(Collected data entries)
------------------------------------------------------------------------

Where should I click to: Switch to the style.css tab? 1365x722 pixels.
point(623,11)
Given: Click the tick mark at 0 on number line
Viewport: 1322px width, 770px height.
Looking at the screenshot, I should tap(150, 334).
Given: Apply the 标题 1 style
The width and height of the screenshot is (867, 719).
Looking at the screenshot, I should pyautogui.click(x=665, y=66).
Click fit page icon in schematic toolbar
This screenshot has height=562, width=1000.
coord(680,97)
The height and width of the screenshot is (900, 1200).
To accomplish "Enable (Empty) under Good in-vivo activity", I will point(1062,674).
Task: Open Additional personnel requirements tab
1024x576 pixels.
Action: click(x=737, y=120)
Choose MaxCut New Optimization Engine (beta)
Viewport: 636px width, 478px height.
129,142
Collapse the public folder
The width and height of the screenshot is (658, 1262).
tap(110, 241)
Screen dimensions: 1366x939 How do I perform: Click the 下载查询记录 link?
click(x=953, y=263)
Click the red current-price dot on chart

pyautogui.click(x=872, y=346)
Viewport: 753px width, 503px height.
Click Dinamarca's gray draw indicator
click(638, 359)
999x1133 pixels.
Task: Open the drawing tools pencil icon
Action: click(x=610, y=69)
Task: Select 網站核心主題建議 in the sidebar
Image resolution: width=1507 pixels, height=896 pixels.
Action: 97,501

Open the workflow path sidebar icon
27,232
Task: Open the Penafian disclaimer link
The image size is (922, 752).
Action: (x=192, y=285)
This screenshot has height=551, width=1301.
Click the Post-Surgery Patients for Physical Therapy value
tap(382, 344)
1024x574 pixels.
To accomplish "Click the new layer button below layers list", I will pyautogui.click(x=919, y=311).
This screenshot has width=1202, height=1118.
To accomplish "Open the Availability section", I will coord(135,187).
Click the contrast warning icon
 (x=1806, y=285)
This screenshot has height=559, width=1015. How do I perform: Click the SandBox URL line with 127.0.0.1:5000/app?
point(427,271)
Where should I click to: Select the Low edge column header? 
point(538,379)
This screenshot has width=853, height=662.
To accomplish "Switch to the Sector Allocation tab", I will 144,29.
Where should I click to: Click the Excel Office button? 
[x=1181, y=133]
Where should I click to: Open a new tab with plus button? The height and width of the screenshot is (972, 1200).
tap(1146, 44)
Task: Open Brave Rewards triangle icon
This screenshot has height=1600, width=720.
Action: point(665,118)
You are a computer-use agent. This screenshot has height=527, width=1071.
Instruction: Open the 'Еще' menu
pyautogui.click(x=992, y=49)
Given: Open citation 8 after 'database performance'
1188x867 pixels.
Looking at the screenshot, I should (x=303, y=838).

------------------------------------------------------------------------

Repeat exactly the lines above, starting with the first line of the records and finishing with the line holding "Collapse the public folder". Add no other line.

THE COMPLETED TASK
Where should I click to: Switch to the style.css tab? 1365x722 pixels.
point(623,11)
Given: Click the tick mark at 0 on number line
Viewport: 1322px width, 770px height.
Looking at the screenshot, I should tap(150, 334).
Given: Apply the 标题 1 style
The width and height of the screenshot is (867, 719).
Looking at the screenshot, I should pyautogui.click(x=665, y=66).
Click fit page icon in schematic toolbar
This screenshot has height=562, width=1000.
coord(680,97)
The height and width of the screenshot is (900, 1200).
To accomplish "Enable (Empty) under Good in-vivo activity", I will point(1062,674).
Task: Open Additional personnel requirements tab
1024x576 pixels.
Action: click(x=737, y=120)
Choose MaxCut New Optimization Engine (beta)
Viewport: 636px width, 478px height.
129,142
Collapse the public folder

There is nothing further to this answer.